My intent would be that we'd have at least one or two examples in the repository doing all this, like the current min-platform example.

Technical details of what support looks like to Wasmtime developers

To those who develop Wasmtime this issue is effectively asking more development cost to be taken on by the project. Despite having community norms and expectations the no_std development mode in Rust is not the standard development mode and may serve as a road bump to contributions and/or developers. Here I'd like to outline the specific issues I've found when porting Wasmtime to no_std:

  1. Imports now come from core and alloc, not std. This is mostly a muscle memory thing to get over, but it's a downside in that only some parts of the project will do this. For example in wasmtime-cache we'll probably still have use std::mem; whereas in wasmtime-runtime that would be spelled use core::mem;.
  2. The prelude is different for #![no_std] mode. Notably collections like Vec and String are not present. To work around this I've created a mod prelude { ... } in the wasmtime-environ crate which is reexported at all other crate roots.
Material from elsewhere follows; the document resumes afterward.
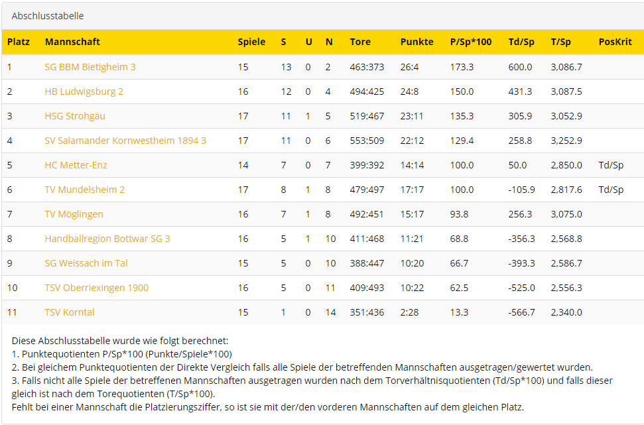Go to TV Mundelsheim 2 page
The width and height of the screenshot is (644, 425).
pos(85,190)
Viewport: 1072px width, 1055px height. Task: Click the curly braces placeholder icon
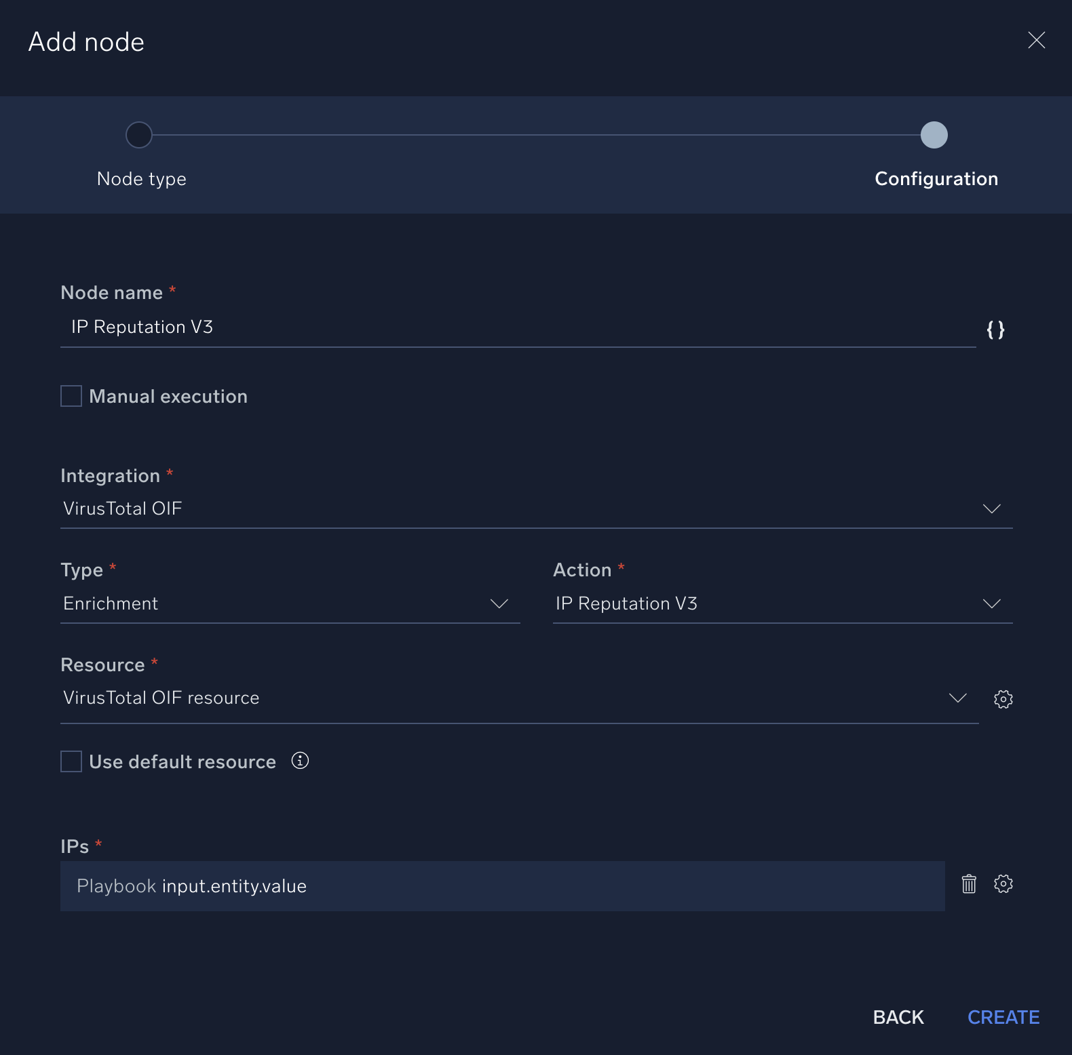(x=995, y=330)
Most modules in crate then have use crate::prelude::*; instead of individually importing common types like String and Vec.
  3. Hash maps are different. The Rust standard library does not provide HashMap in the alloc crate due to seeding and DoS issues. The proof-of-concept branch I have switches everything needed to the hashbrown crate's HashMap with the ahash hasher. I have not investigated how random keys are generated in no_std mode yet. Note that these changes also apply to the ubiquitous usage of IndexMap. The IndexMap type in no-std mode does not have a defaulted third type parameter and we will need to manually configure this parameter ourselves
  4. Error handling is weird. The std::error::Error trait is not present in core. While there are efforts to do this they have not come to fruition yet. This crucially means that anyhow::Error no longer has a blanket From impl for types that implement Error (that requires the std feature of anyhow which won't be enabled by default). For internal development I added extension traits to enable .err2anyhow() on Result<T, E>. This means that while ? will work alone in std mode it'll require an explicit .err2anyhow() when std is not enabled. It's hoped that one day this will be easier to work with as core::error::Error eventually gets stabilized.
  5. Various float intrinsics in wasmtime-runtime are implemented with the libm crate instead of methods that require the standard library. When std is enabled, though, the standard library methods are used.
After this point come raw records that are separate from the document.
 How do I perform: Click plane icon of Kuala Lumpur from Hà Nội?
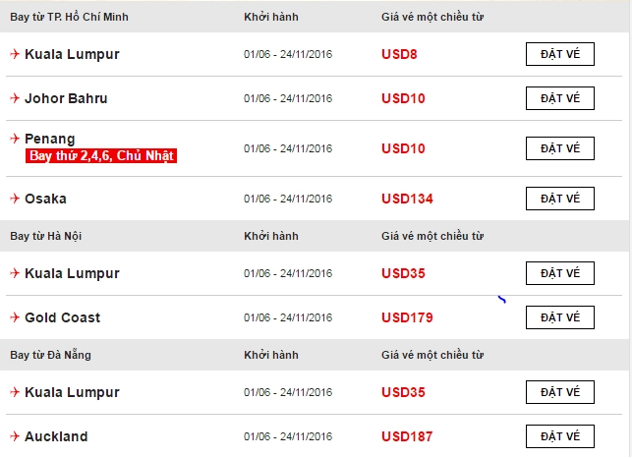click(x=15, y=273)
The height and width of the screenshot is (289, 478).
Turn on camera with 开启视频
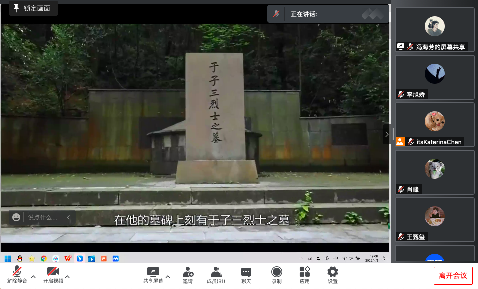click(53, 275)
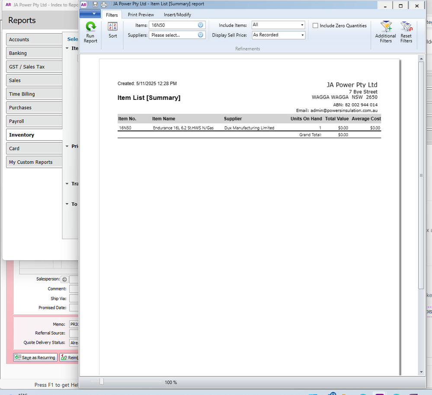Enable Include Zero Quantities checkbox
Viewport: 432px width, 395px height.
(x=315, y=25)
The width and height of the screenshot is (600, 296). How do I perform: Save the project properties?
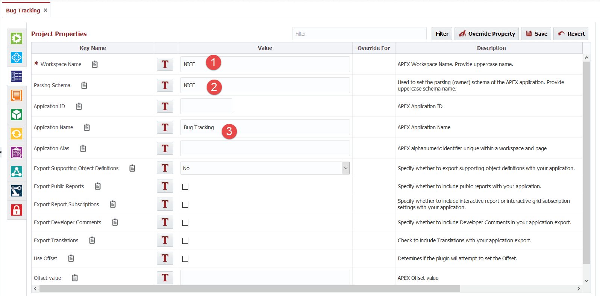536,34
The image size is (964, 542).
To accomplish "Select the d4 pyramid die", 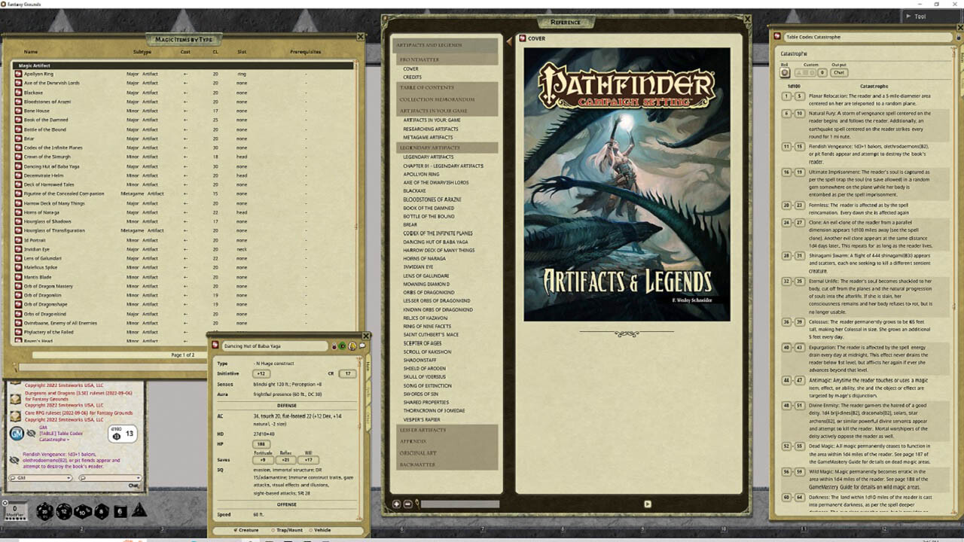I will 139,511.
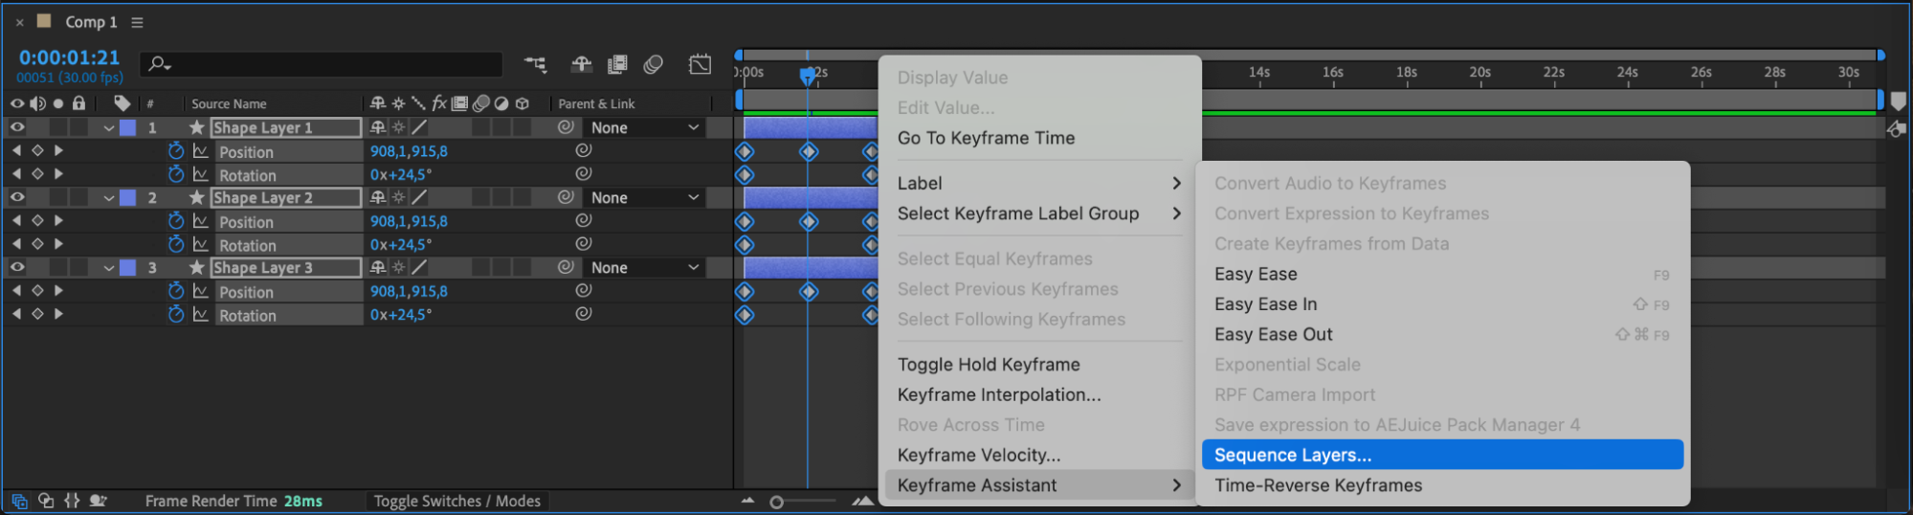Expand or collapse Layer Switches pane
This screenshot has width=1913, height=515.
19,501
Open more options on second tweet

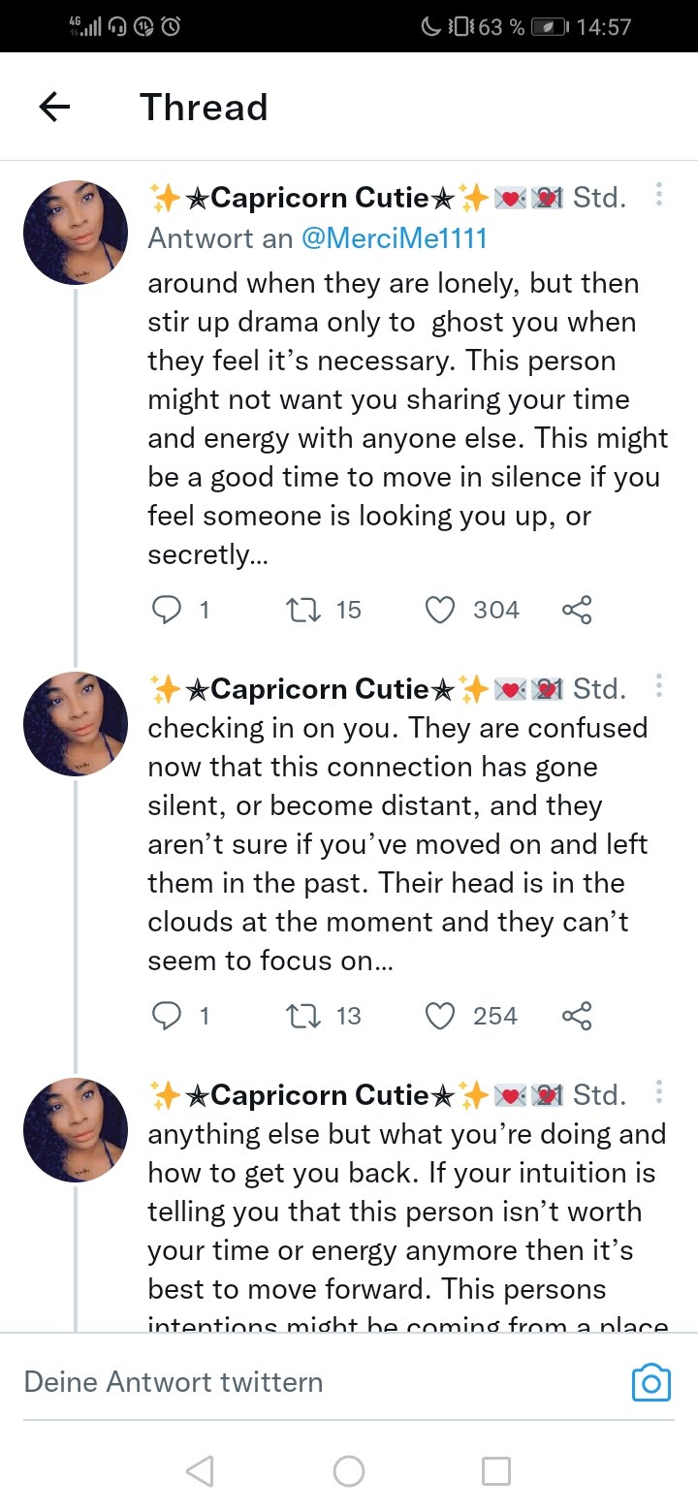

Crates with no-std support will have a prelude that looks like:

#![no_std]
#[cfg(feature = "std")]
extern crate std;
extern crate alloc;

use wasmtime_environ::prelude;

and each module will have

use crate::prelude::*;

Why open an issue on this?

This is a big enough topic that I don't want to "just" open a PR for this. Instead I'd like to make sure everyone's on board with the general direction. First I'd like to establish a baseline of "yes we'd like to support this" followed by bikeshedding as necessary over the technical details. My two branches above are a working-enough version of this proposal for what I was working on and my goal in linking them is to having a starting point for design conversations about how best to support no-std.

If accepted my plan would be to incrementally land the linked branch. Notably I'd like to transition a crate-at-a-time as opposed to landing everything all at once. This would need to start in wasm-tools with the wasmparser crate for example.

Put another way, I'd like to get others' thoughts on this. I plan on linking this in various locations to raise visibility for interested parties.